Coincidiendo con la fiesta de la Presentación del Señor hoy se celebra el Día de la Vida Consagrada bajo el lema "Buscando sólo y sobre todo a Dios". ¿Qué quieren que les diga?, no me acaba de gustar el lema. Da la impresión de que los consagrados, religiosos o no, flotasen sobre las estructuras de este mundo, como si pasasen como de puntillas o por equivocación y su razón de ser hubiera que buscarla en otra parte.

El creyente, por la consagración, se adentra en el círculo de lo sagrado, terreno donde Dios habita, desde el que habla y se hace presente. Los consagrados avisan sobre la necesidad de guardar los adentros, porque es donde se insinúa Dios. Si se vacía el corazón, ¿dónde encontrar fuerzas, cómo hacerse con razones para vivir?. El laico apunta a las afueras, al testimonio de la vida, a una labor digna y bien realizada, a ocupar responsablemente un lugar en la sociedad.

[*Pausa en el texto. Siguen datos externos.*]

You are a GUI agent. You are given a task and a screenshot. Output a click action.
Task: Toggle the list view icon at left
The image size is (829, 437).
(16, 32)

El apóstol Pablo expone en su carta primera a los Corintios (7,32-35) el valor de la virginidad, un estado que muy pronto sería un hecho en el primitivo cristianismo, y no a modo de huida sino como un compromiso que va de lo doméstico a lo que él llama "las cosas de Dios", no como obligación y sí como consejo. Hoy en día se puede entender la opción por el celibato porque se ha extendido la soltería como un estado de vida. Soltería o celibato no tendrían sentido si fuesen sufridos, a modo de escape o de refugio. Pero en el cristianismo hay más que una simple forma de vida, hay en el celibato una línea de acercamiento a Jesucristo, también célibe, supone la entrega y el servicio de la propia vida. La consagración es "una donación de sí mismo", así la define el diccionario de espiritualidad. Nada más lejos ni más injusto que definir la vida consagrada como un mero funcionariado, cuestión de eficacia y de manos libres para un servicio más amplio y descentrado.

El pasado jueves se hacía pública en la prensa la Carta Encíclica de Benedicto XVI "Dios es amor". Una carta destinada a convertirse en referencia culta, cita obligada para muchos dentro y fuera de la Iglesia. Hablando sobre el amor desde la óptica cristiana deja para la conclusión la obligada referencia a la vida monástica y a los institutos masculinos y femeninos a lo largo de la historia de la Iglesia. "Al confrontarse, dice, cara a cara con ese Dios que es Amor, perciben la exigencia apremiante de transformar toda su vida en un servicio al prójimo" (Nº 40). Liberados sí de ataduras familiares los consagrados, pero no para vivir mejor o para desentenderse sino todo lo contrario. De la familia de la sangre, siempre querida, a la más amplia de los hijos de Dios. Mirada fija en lo alto y manos libres para trajinar aquí abajo y subvenir a las necesidades del mundo.